[Stored data entries]
%%

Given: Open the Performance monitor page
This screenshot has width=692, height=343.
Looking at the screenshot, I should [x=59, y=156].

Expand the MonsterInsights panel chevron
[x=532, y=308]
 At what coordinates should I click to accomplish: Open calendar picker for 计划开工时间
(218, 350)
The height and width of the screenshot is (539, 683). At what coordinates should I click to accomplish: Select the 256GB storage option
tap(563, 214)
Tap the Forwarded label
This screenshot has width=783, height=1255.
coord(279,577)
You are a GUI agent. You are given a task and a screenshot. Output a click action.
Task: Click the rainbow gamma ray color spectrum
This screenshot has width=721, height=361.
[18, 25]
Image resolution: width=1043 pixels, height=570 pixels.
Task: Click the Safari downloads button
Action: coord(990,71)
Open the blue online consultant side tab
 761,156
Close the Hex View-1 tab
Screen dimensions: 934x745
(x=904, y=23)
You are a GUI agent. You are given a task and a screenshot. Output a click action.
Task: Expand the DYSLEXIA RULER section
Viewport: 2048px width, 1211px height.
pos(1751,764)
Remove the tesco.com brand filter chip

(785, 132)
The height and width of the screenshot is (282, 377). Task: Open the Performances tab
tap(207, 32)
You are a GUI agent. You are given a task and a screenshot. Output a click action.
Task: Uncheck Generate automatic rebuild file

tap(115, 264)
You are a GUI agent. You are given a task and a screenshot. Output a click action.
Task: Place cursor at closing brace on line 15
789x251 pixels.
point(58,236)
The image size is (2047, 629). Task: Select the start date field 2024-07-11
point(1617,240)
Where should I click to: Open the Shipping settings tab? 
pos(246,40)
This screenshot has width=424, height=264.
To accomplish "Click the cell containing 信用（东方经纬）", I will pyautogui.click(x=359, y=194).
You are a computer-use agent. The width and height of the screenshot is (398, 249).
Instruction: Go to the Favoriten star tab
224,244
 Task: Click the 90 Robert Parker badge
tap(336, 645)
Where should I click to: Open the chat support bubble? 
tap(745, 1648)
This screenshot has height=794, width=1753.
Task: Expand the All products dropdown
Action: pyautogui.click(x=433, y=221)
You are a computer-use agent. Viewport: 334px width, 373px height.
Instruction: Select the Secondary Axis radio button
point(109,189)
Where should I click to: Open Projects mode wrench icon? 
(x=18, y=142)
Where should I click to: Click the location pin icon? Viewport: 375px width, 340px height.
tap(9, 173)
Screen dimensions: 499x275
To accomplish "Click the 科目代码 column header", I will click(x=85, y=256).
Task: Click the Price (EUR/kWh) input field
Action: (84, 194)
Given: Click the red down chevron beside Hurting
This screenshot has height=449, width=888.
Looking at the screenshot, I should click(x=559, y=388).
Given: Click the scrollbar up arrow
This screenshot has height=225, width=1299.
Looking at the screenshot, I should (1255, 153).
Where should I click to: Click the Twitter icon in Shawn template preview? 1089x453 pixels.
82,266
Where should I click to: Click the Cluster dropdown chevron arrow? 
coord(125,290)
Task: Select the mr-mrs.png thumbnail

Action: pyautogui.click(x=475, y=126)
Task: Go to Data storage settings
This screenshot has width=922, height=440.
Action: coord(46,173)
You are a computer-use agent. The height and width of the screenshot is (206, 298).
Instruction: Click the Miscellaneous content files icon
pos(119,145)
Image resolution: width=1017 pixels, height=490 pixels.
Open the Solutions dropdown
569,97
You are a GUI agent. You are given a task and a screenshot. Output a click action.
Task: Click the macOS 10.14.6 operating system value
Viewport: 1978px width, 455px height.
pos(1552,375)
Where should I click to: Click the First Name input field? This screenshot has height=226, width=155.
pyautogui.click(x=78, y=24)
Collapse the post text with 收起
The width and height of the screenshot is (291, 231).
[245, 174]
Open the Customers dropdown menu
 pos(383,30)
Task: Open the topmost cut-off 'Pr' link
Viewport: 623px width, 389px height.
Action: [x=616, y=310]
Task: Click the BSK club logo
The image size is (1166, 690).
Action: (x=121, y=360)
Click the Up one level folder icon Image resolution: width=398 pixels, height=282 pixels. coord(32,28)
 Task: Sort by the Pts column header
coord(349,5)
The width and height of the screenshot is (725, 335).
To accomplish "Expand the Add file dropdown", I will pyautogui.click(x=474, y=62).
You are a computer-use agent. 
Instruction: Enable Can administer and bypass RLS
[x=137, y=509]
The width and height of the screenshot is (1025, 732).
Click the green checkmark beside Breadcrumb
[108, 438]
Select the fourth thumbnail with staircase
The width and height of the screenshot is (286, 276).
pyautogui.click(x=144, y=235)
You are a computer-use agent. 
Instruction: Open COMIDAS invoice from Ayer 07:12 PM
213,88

%%

■ Work task: Write out exactly the lines from the one containing "Task: Sort by the Pts column header" through the end of the data, both included. Add nothing else.

■ Exercise output:
 Task: Sort by the Pts column header
coord(349,5)
The width and height of the screenshot is (725, 335).
To accomplish "Expand the Add file dropdown", I will pyautogui.click(x=474, y=62).
You are a computer-use agent. 
Instruction: Enable Can administer and bypass RLS
[x=137, y=509]
The width and height of the screenshot is (1025, 732).
Click the green checkmark beside Breadcrumb
[108, 438]
Select the fourth thumbnail with staircase
The width and height of the screenshot is (286, 276).
pyautogui.click(x=144, y=235)
You are a computer-use agent. 
Instruction: Open COMIDAS invoice from Ayer 07:12 PM
213,88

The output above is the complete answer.